The authors construct a stochastic master equation describing the binding and unbinding of Smy1 to formin (characterized by an affinity K_d and off‑rate k_off) and the delivery flux of Smy1, which scales with myosin concentration and motor velocity. By solving the equation analytically and confirming with Monte‑Carlo simulations, they obtain the probability distribution P(L) of cable lengths as a function of experimentally tunable parameters: Smy1‑formin affinity, Smy1 concentration, and myosin motor density. Parameter sweeps reveal that stronger Smy1‑formin binding or higher myosin delivery rates shift the distribution toward shorter mean lengths and reduce variance, whereas weaker binding or lower motor density permits longer, more variable cables. The model predicts a “length saturation” point where the inhibitory flux balances the polymerization flux, reproducing the observed plateau at the cell’s diameter.

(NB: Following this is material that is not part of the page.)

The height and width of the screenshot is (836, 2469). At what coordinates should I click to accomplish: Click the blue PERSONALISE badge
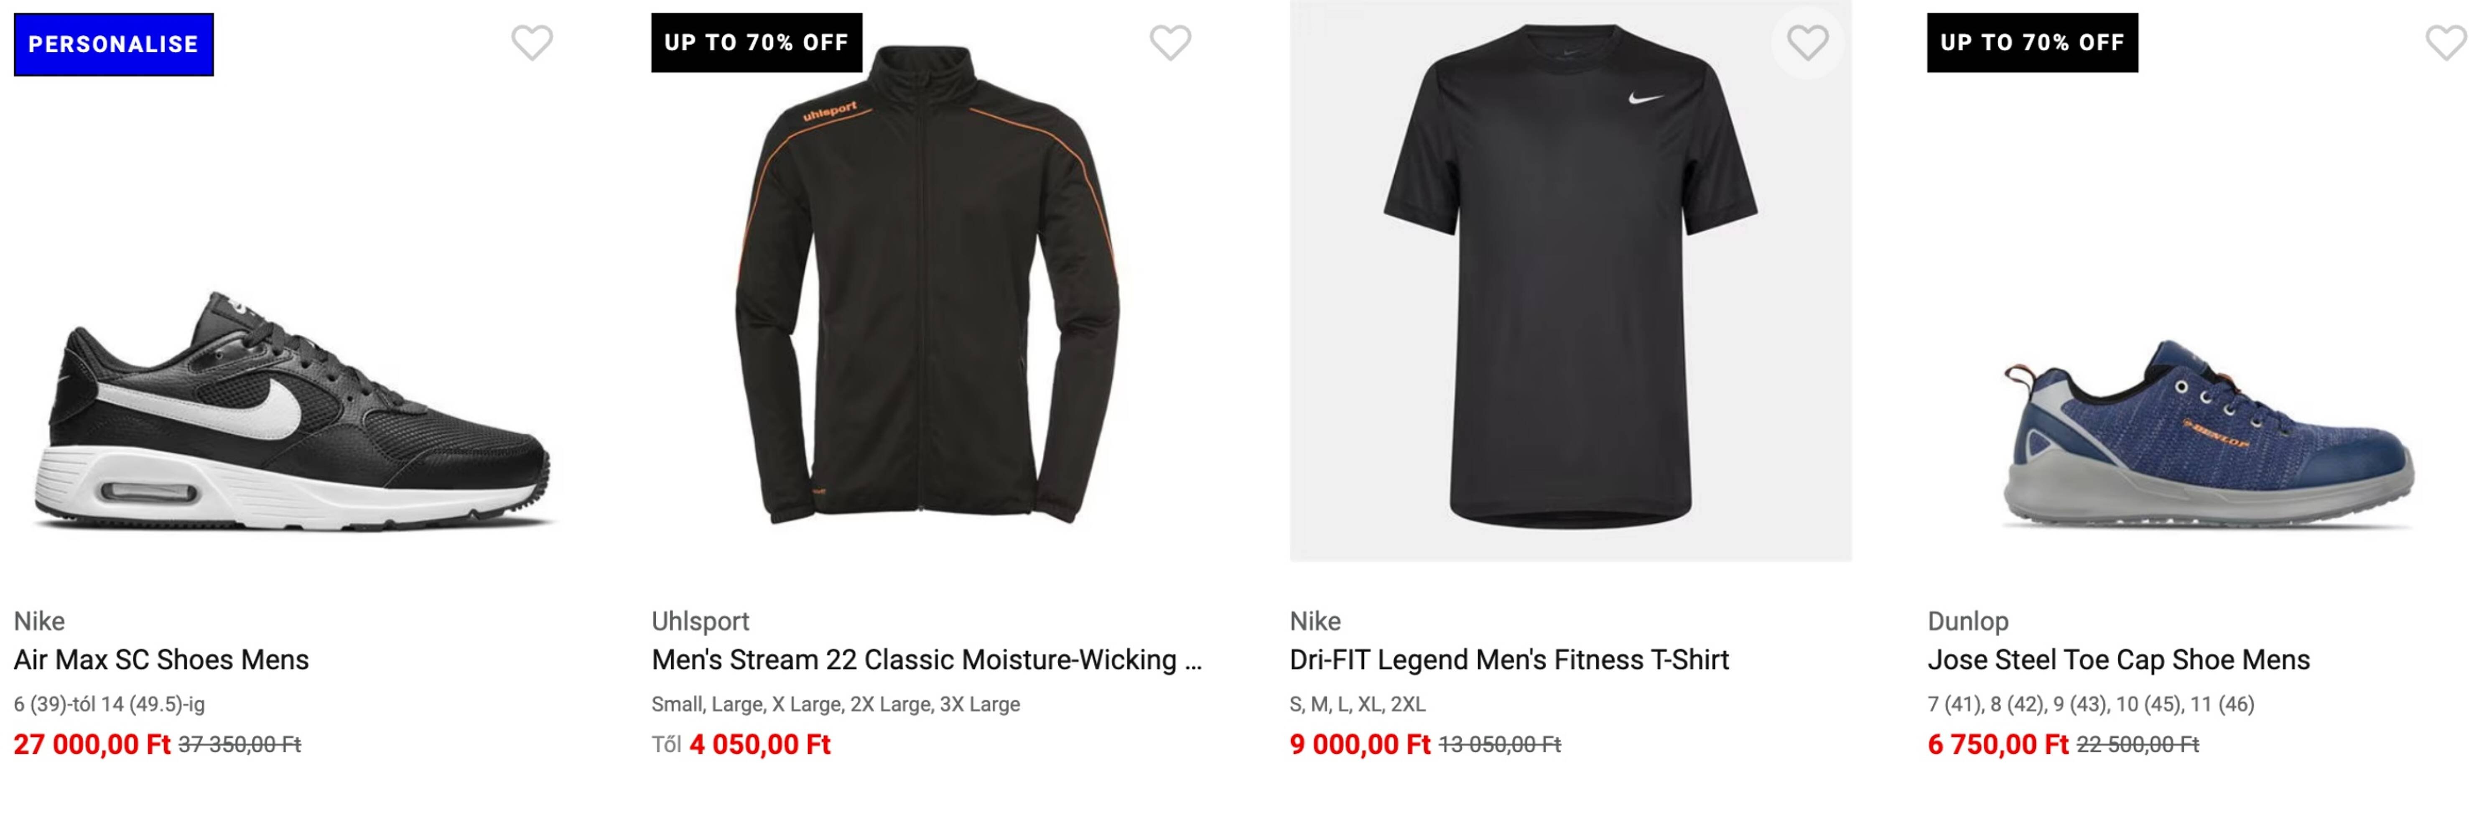tap(113, 43)
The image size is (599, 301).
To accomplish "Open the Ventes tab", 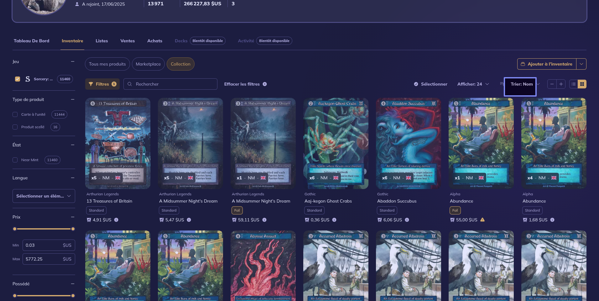I will click(x=128, y=41).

Importantly, the paper outlines concrete experimental tests. Mutating the Smy1‑formin interaction site to alter K_d, overexpressing or depleting myosin V, and fluorescently tracking Smy1 delivery events would directly probe the predicted dependencies. The authors also discuss how the antenna concept could be generalized to other cytoskeletal structures that require size control, suggesting a broader principle where a filament itself acts as an antenna that senses its own length through motor‑mediated delivery of regulatory factors. In sum, the study provides a quantitative, testable framework for actin‑cable length regulation, bridging molecular biochemistry with cellular geometry.